Aspiring writers have entire libraries of sound advice available to them on how to write: Lawrence Block, Elmore Leonard, Steven King, and divers others, have all written very good books on it. For access to markets, there's the venerable Writer's Market---every writer I know has bought one at sometime or another. So what's different about asking published writers these questions face to face? We're not going to dispense more wisdom in an hour-long panel than you can get from any of those books.
The answer is, of course, that there is personal interaction. The rookie wants to pick the brains of the veterans. And that's when I realized that the way to run the panel was to make it consist of questions from the audience, and not the questions that I thought should be asked. I had the audience members write down their questions on a leaf from a small tear-out notebook, restricted the questions to one or two, and had them collected and given to me. I would then read the questions, pick the most interesting or generally applicable ones, and get the best of both worlds: the audience would get answers to their personal questions, and I would remain in control of the panel.
To open the panel, I listed five pieces of advice everybody agreed on, and read from the works of the panelists to illustrate each one. This also gave the audience time to phrase their questions and turn them in while we were still able to dispense some basic advice, while also establishing the bona fides of the panelists.
Robert states that I dispensed with several questions on my own with the mantra, "There are no magic bullets." This is true. I did this because, well, there are no magic bullets, no perfect formulas, no foolproof techniques, and aspiring writers must understand this. But there were lots of very interesting questions that were directed individually to the panelists, and some directed at more than one panelist. And as I had encouraged the panelists to speak up when they had something to say about a question pitched to someone else, there was a lot of stuff that got covered from more than one angle.
The personal touch is why everybody loved the panel so much. Now, you can't teach someone to write a commercial crime fic short story in an hour, but a frequent comment was, "I learned so much!" The important point here is that they learned not what any of us wanted to teach, BUT WHAT THEY WANTED TO KNOW. Respect your audience!
All right, that explains why the panel was a success, but it doesn't explain why the house was packed.
I think there are two essential reasons: (1) Janet Hutchings, the editor of the world's leading crime fiction magazine, was being honored at Bouchercon, and people from the audience thought that maybe they'd learn how she picked stories for the magazine; and (2) the subject of the panel, "how to construct the short story", was something they had always wanted, but never before had offered to them. Bouchercon is not a writers conference. It's a fan convention. But we sometimes forget that writers usually start as fans of other writers.

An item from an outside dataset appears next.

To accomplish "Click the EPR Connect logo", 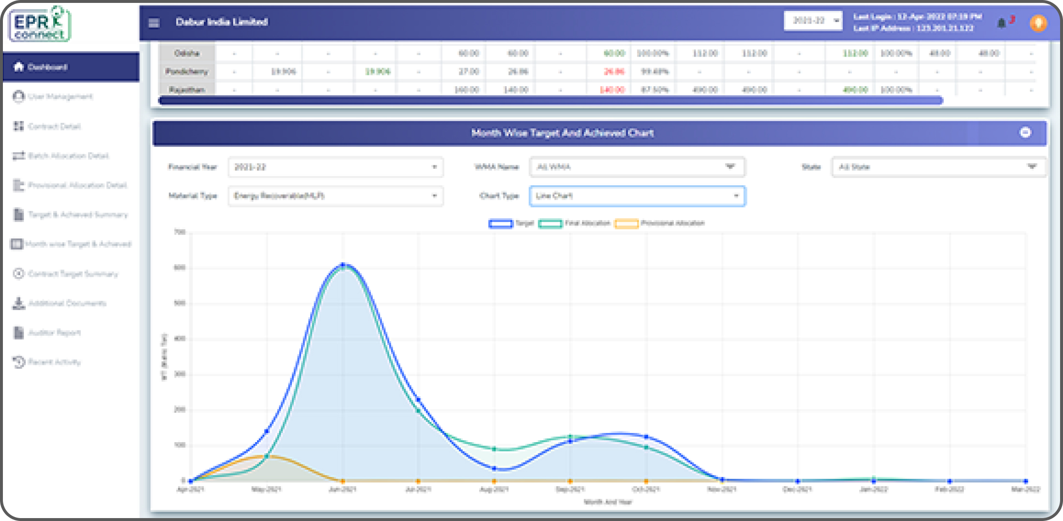I will (40, 24).
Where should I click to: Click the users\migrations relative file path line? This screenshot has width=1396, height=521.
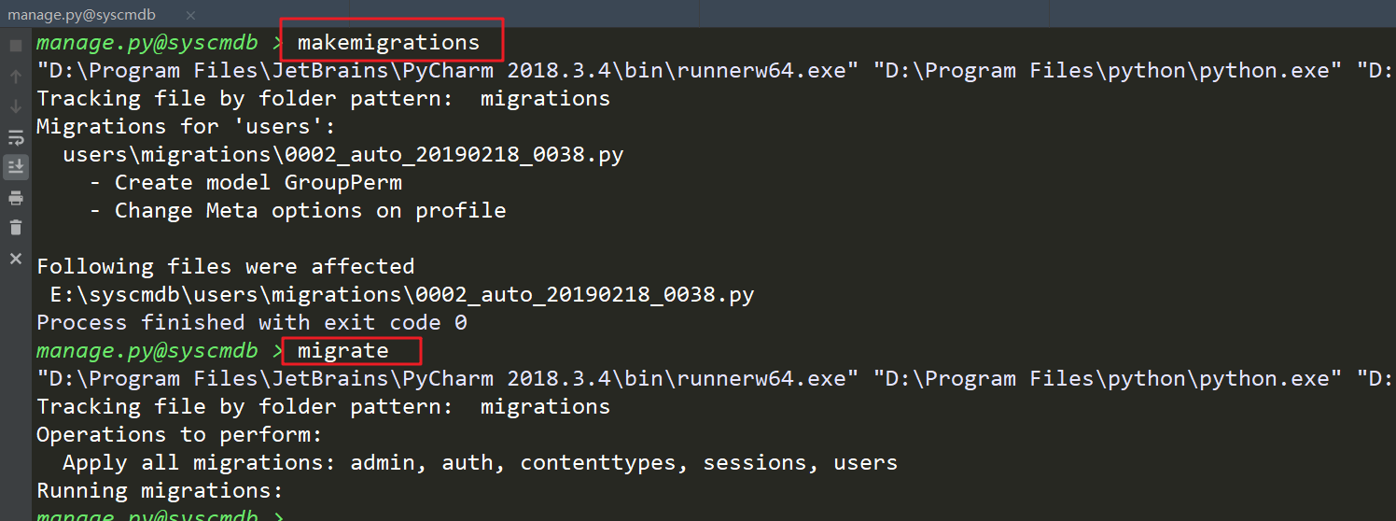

(Now, I don't think that Janet told them exactly how she picks a story, although she gave them some very good advice---be in control of your narrative, do not fixate on the opening but on the whole narrative, and that she could use a lot more fair play detective stories featuring a crime and its solution. I should also mention that I gave a shout out to Janet's colleague Linda Landrigan at EQMM's sister mag, Alfred Hitchcock's Mystery Magazine, who once told me she likes stories that seem to be about one thing, but are really about something else.)
I was extremely fortunate to have so much expertise on the panel, and for Janet Costello allowing me to have my own way with it. It was a helluva lot of fun.